What about all the manufacturing jobs Wal-Mart decimated when they started purchasing from overseas markets (slave labor)?
Are the retail jobs they provide better than the manufacturing jobs they displaced? What about the small retail shops that were shut down after Wal-Mart moved in? Did the sole proprietors make less or more before Wal-Mart came to town?
Did our unemployment rate take a dive as Wal-Mart grew?

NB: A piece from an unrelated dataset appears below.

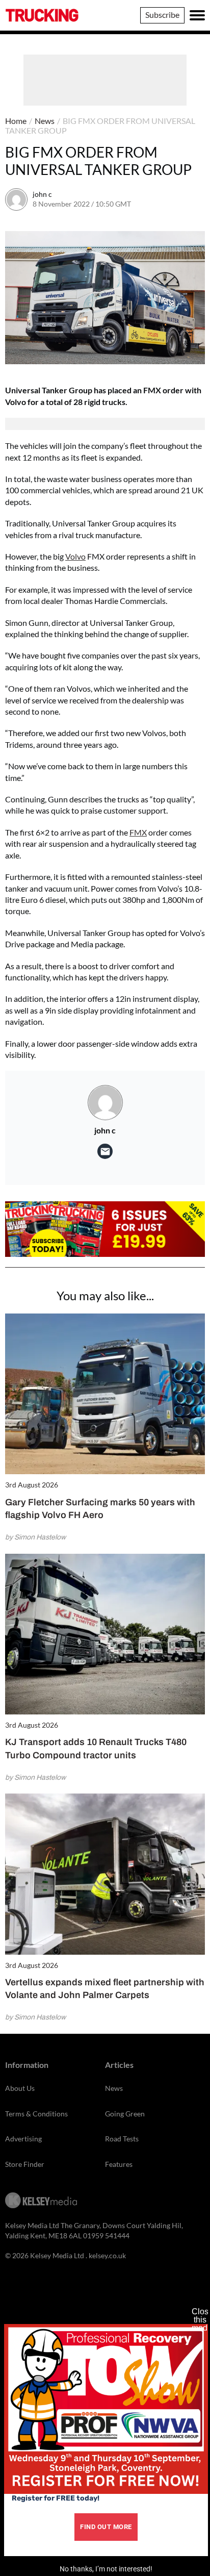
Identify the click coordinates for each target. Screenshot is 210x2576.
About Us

Which would you rather have:
– good-paying jobs with benefits, while paying slightly higher costs for higher-quality goods?
OR
– low-wage jobs with no benefits and slightly lower costs for lower-quality goods.
BTW, the corporate “benefits” burden is shifted onto the taxpayers in emergency medicine, food stamps, and “free” meals at school for the kids, since their parents can’t afford food. Poor people — who are treated like commodities — tend to commit more crimes, so we likely have higher law enforcement costs, too. Can’t wait to see the plush retirement portfolios of all those wealthy W-M workers when they retire. For sure, taxpayers won’t have to pick up any of Wal-Mart’s slack there, no sireee.
I’d rather focus on the demand side than the supply side. If the demand (J6, the customer) is healthy, the rest will take care of itself.
Wal-Mart has HUGE margins, because they beat-up their suppliers and still keep prices high on the retail side, relatively speaking. With the exception of offering convenience (and they do this well), they are NOT doing us any favors.